◆ Information supplied
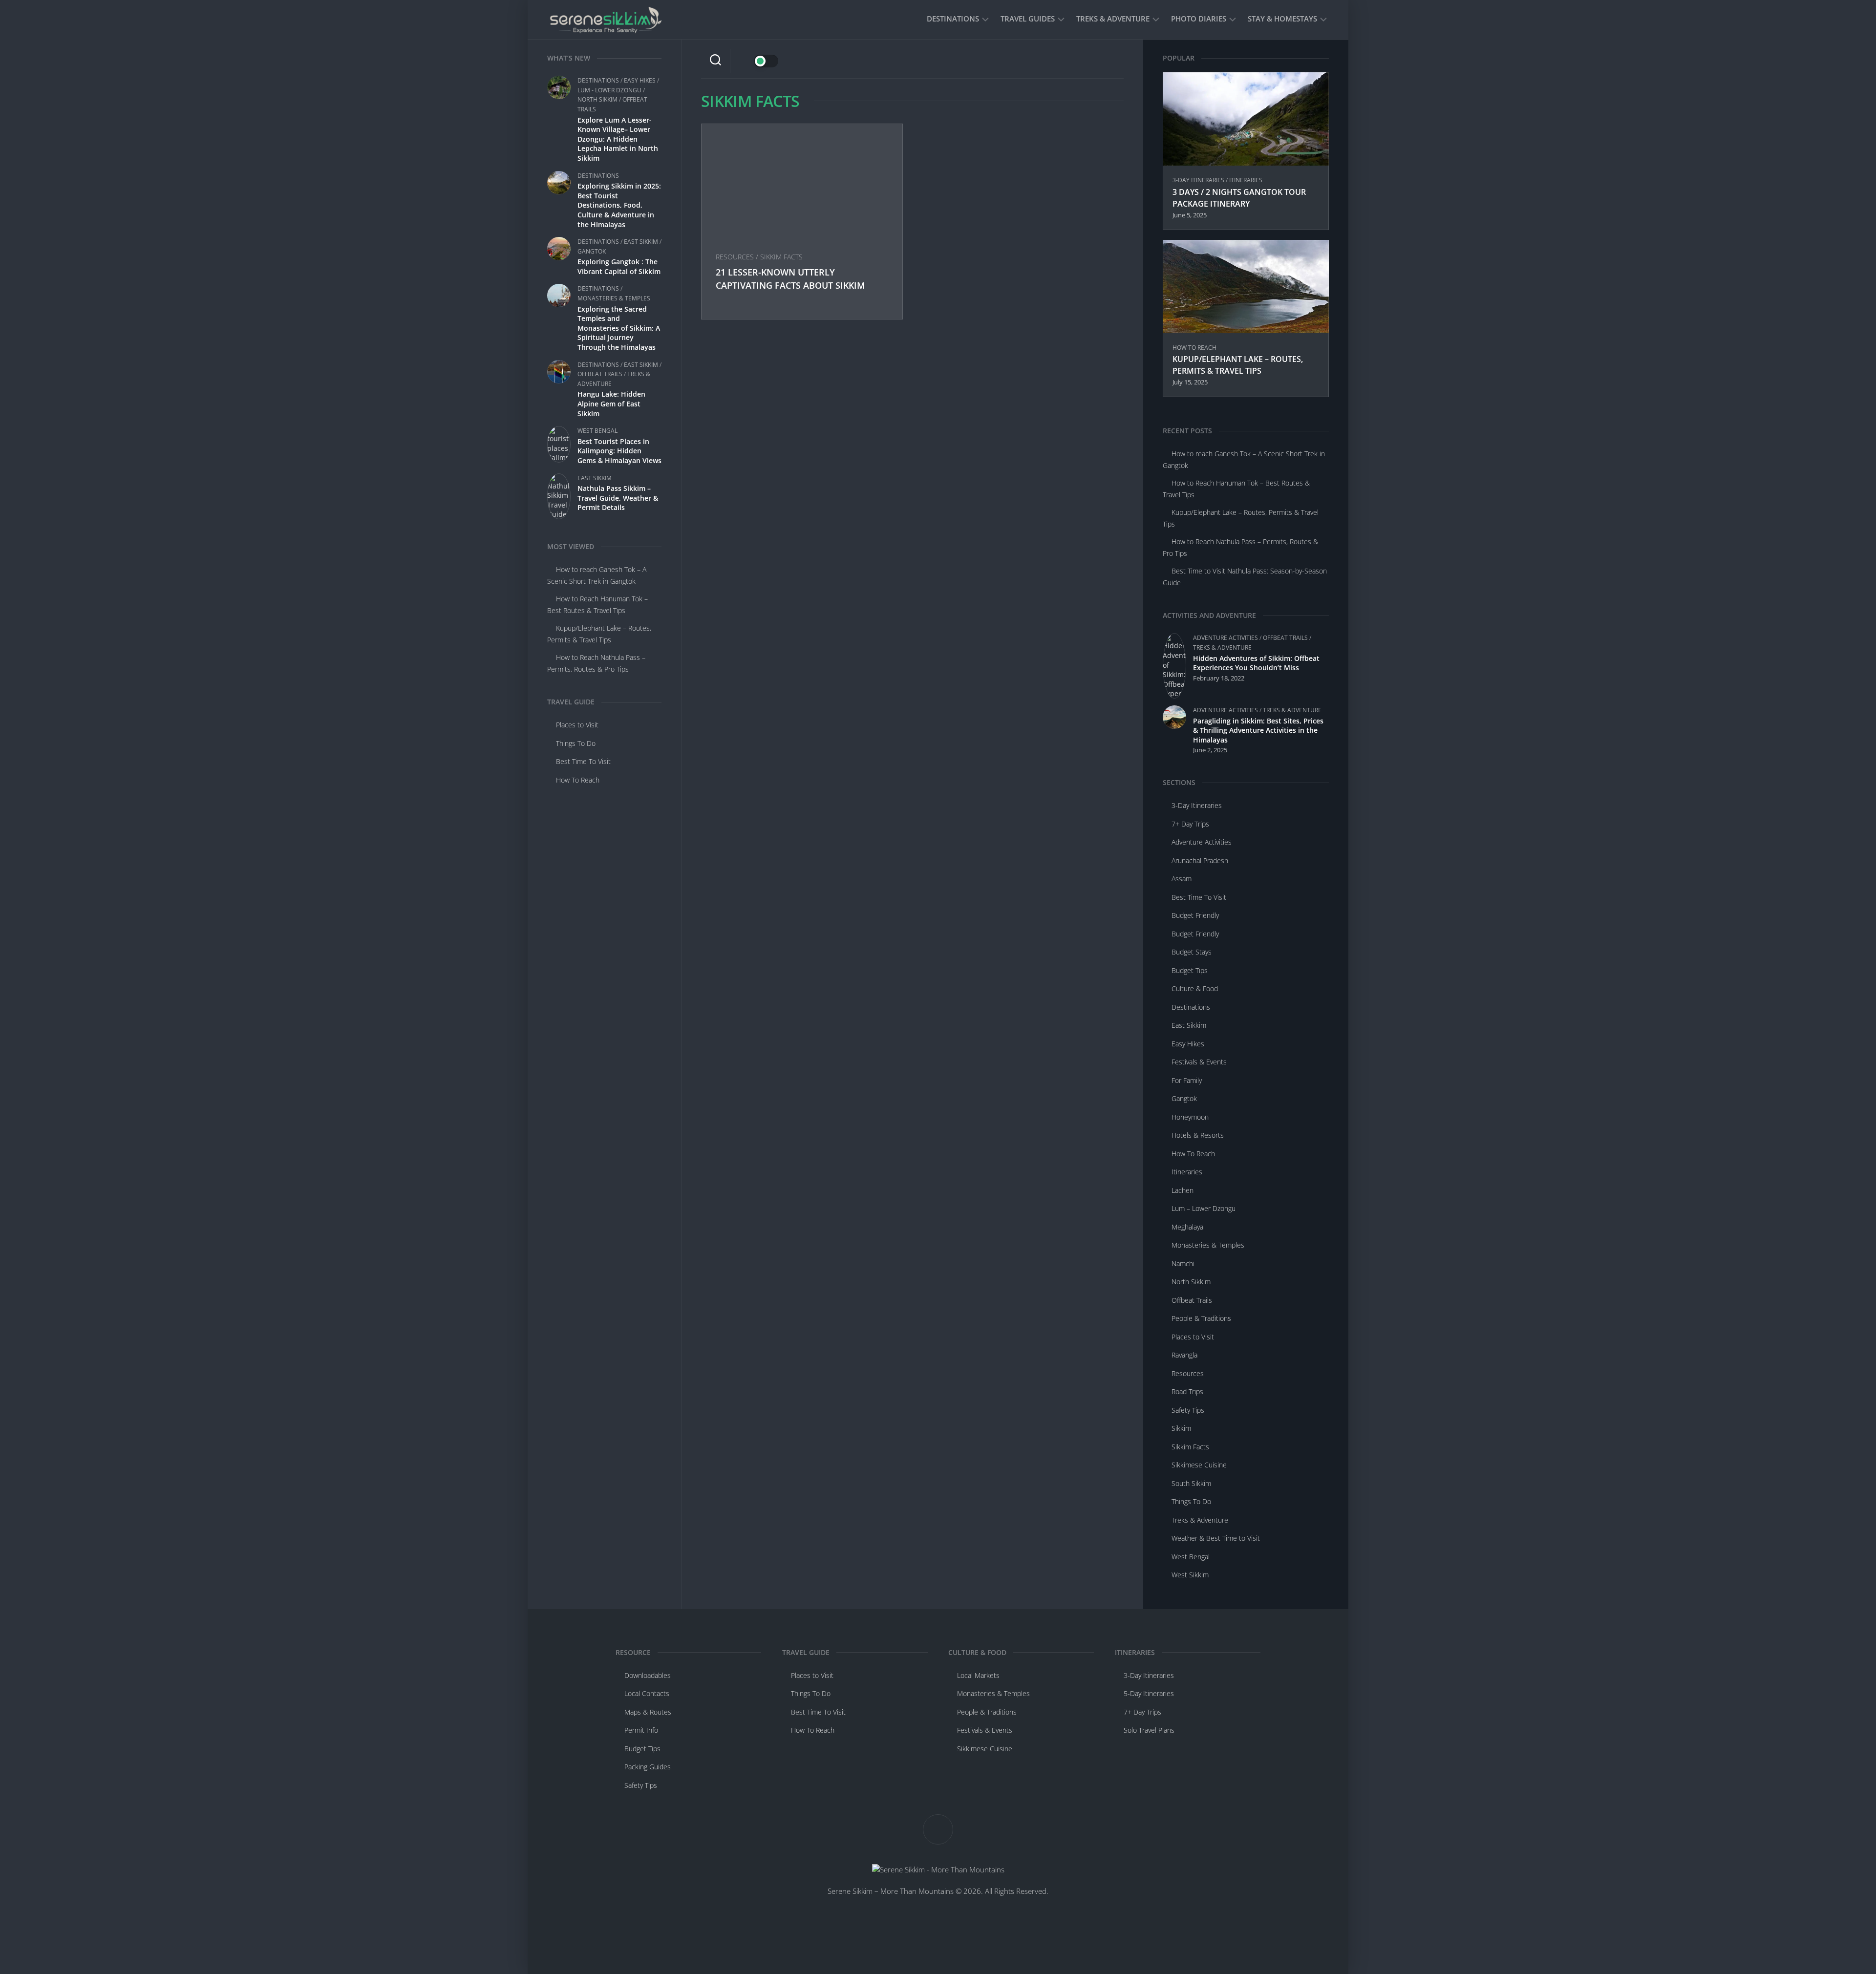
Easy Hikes (640, 80)
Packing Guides (647, 1766)
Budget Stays (1192, 951)
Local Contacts (646, 1693)
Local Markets (978, 1675)
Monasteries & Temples (613, 298)
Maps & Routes (647, 1712)
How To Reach (577, 780)
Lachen (1183, 1190)
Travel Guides (1028, 18)
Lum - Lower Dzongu (609, 90)
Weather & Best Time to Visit (1216, 1538)
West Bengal (597, 430)
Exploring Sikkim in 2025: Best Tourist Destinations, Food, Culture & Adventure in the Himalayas (619, 205)
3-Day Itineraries (1198, 180)
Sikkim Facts (781, 256)
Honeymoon (1190, 1117)
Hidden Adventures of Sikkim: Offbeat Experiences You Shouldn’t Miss (1256, 663)
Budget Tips (1190, 970)
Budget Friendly (1195, 915)
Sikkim (1181, 1428)
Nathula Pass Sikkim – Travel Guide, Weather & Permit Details (617, 498)
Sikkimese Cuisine (1199, 1464)
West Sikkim (1190, 1574)
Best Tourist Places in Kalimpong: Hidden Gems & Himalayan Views (619, 451)
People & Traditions (1201, 1318)
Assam (1182, 878)
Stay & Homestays (1282, 18)
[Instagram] (1107, 60)
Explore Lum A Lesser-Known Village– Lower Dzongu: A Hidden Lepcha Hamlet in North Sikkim (617, 139)
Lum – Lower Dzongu (1204, 1208)
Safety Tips (1188, 1410)
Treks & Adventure (1113, 18)
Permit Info (641, 1730)
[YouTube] (1082, 60)
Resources (735, 256)
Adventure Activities (1225, 638)
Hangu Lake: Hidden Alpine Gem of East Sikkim (611, 403)
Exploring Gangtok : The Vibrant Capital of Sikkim (619, 266)
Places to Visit (577, 724)
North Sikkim (597, 99)
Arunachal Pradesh (1200, 860)
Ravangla (1184, 1354)
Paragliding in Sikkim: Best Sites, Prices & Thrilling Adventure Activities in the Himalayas (1258, 730)
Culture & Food (1195, 988)
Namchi (1183, 1263)
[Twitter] (1094, 60)
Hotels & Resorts (1198, 1135)
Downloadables (647, 1675)
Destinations (953, 18)
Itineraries (1245, 180)
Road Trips (1187, 1391)
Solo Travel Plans (1149, 1730)
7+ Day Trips (1190, 823)
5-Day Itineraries (1149, 1693)
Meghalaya (1187, 1226)
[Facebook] (1069, 60)
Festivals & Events (1199, 1061)
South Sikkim (1191, 1483)
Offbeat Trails (599, 374)
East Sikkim (641, 241)
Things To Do (576, 743)
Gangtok (591, 251)
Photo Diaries (1198, 18)
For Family (1187, 1080)
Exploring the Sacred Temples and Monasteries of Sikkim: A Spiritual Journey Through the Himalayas (618, 328)
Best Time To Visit (583, 761)
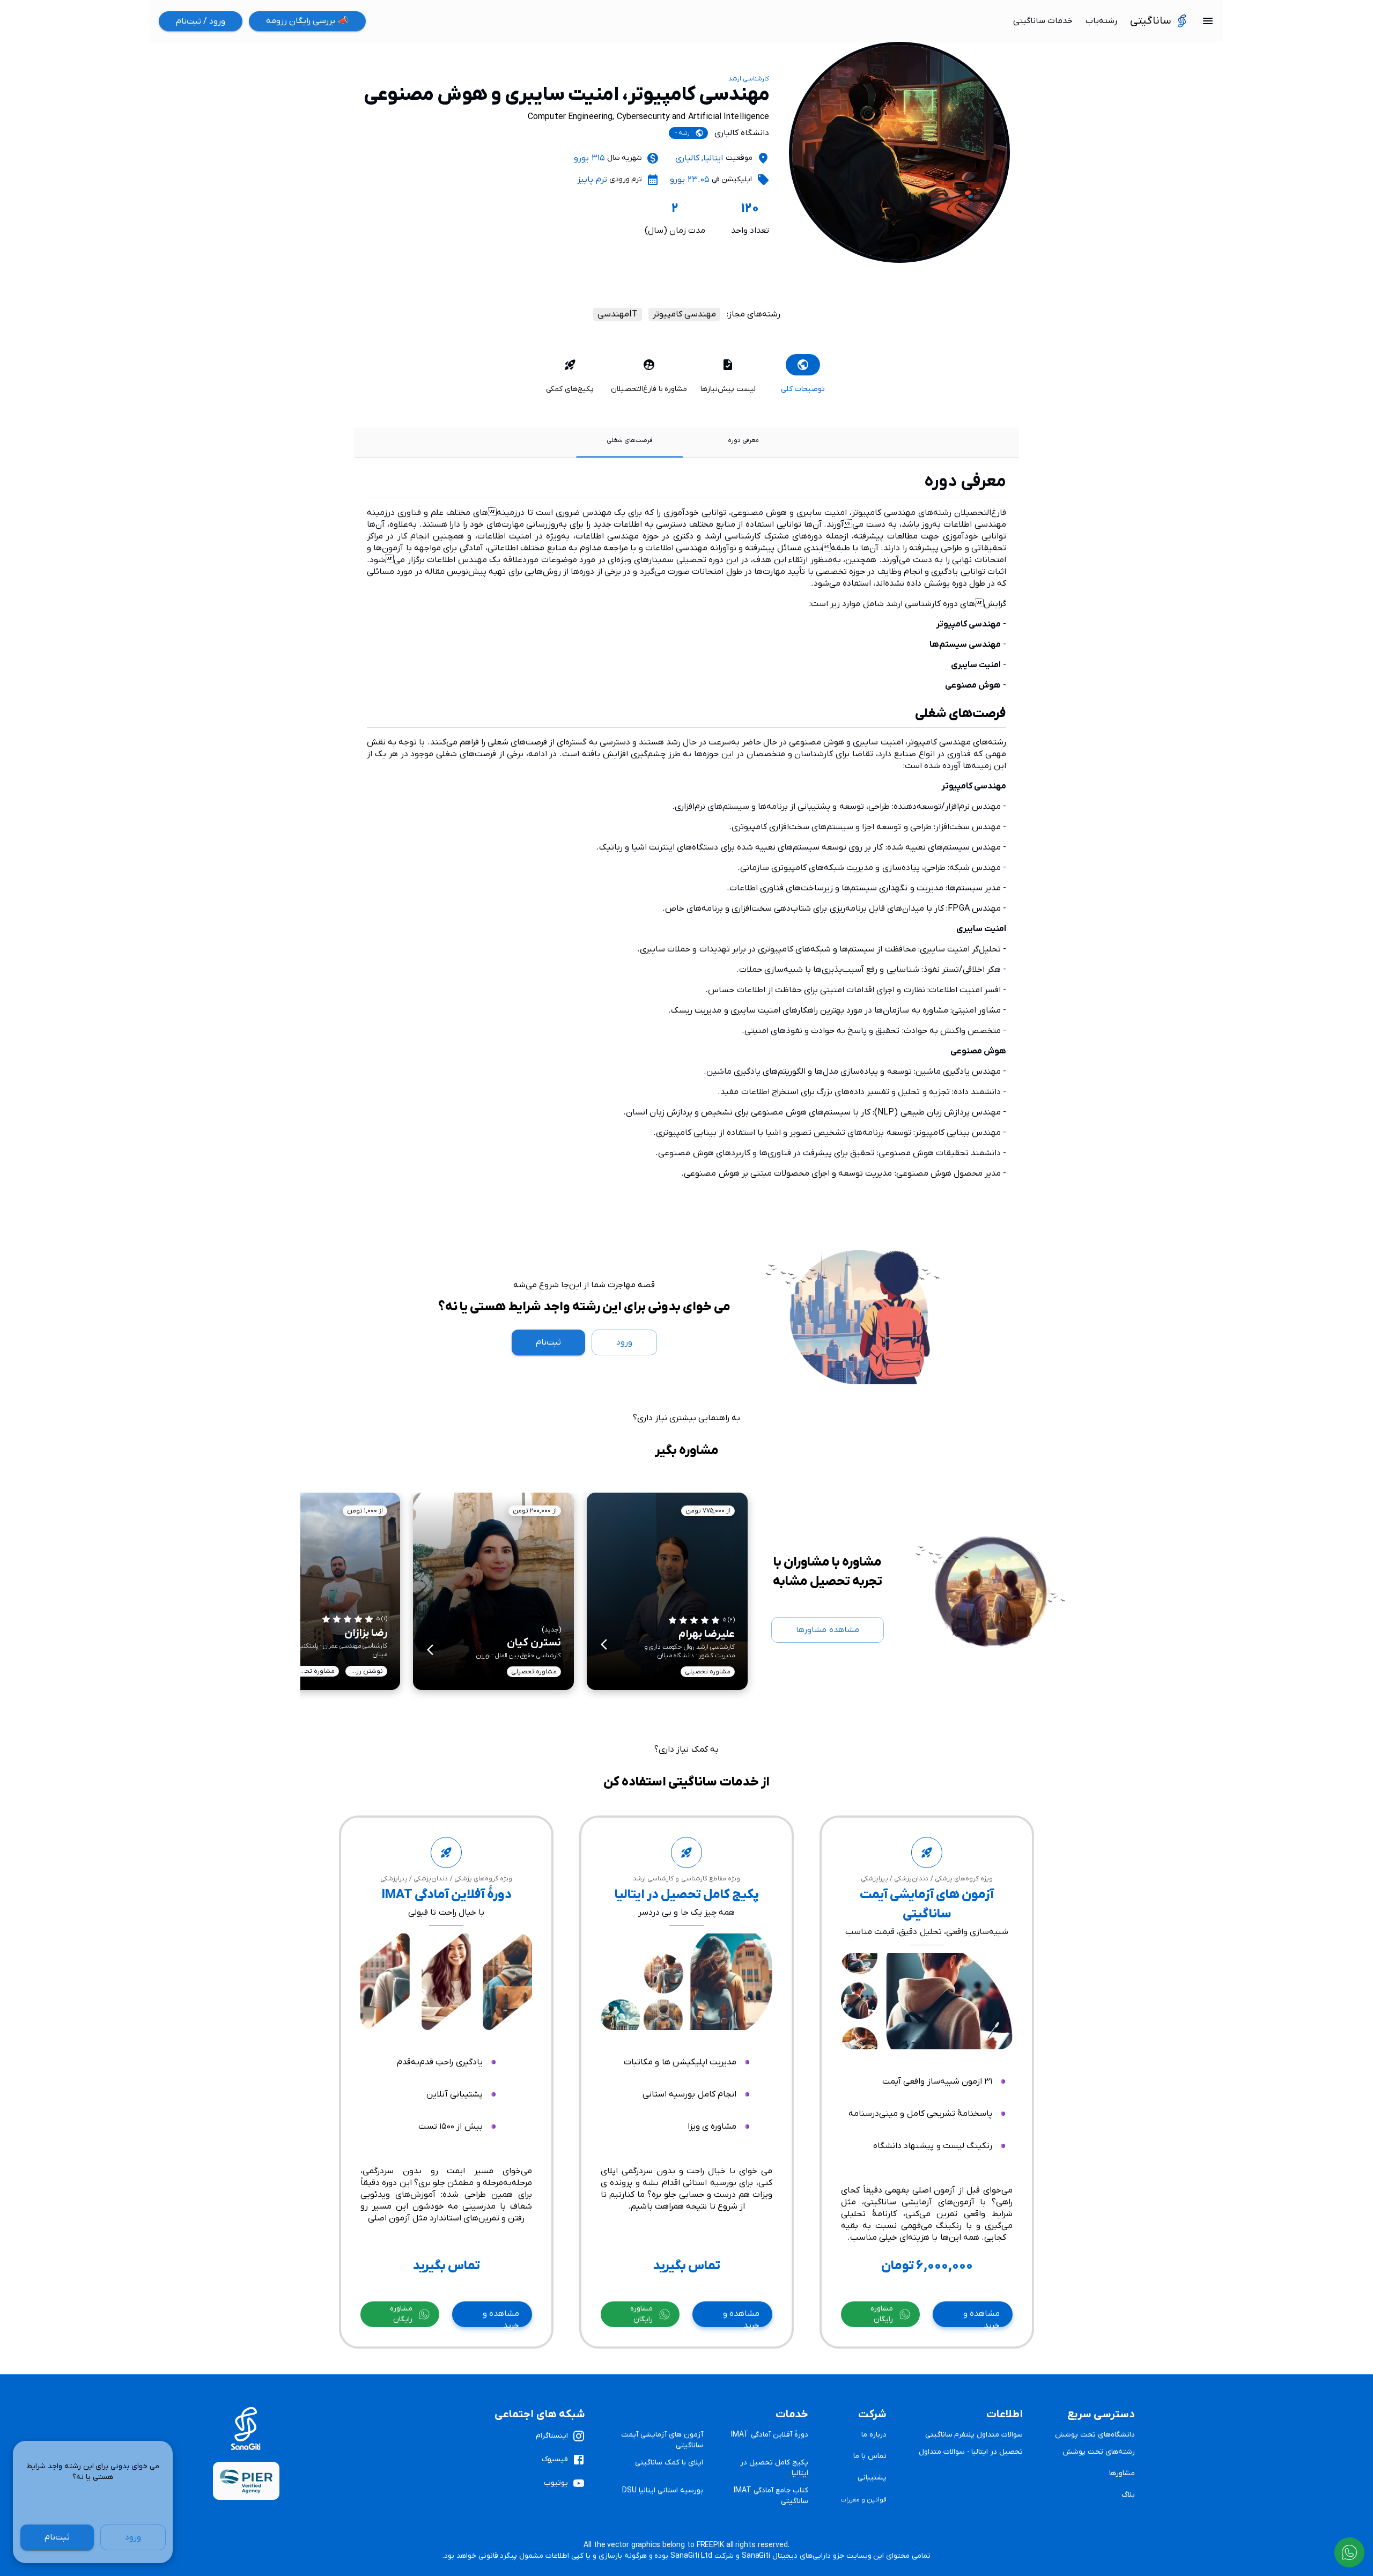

◆ Problem to solve
Starting with the line that contains "5-Day Itineraries (1149, 1693)", print every line through the end of the data exactly as written; omit all pictures and add nothing else.

◆ Result for this exercise
5-Day Itineraries (1149, 1693)
Meghalaya (1187, 1226)
[Facebook] (1069, 60)
Festivals & Events (1199, 1061)
South Sikkim (1191, 1483)
Offbeat Trails (599, 374)
East Sikkim (641, 241)
Things To Do (576, 743)
Gangtok (591, 251)
Photo Diaries (1198, 18)
For Family (1187, 1080)
Exploring the Sacred Temples and Monasteries of Sikkim: A Spiritual Journey Through the Himalayas (618, 328)
Best Time To Visit (583, 761)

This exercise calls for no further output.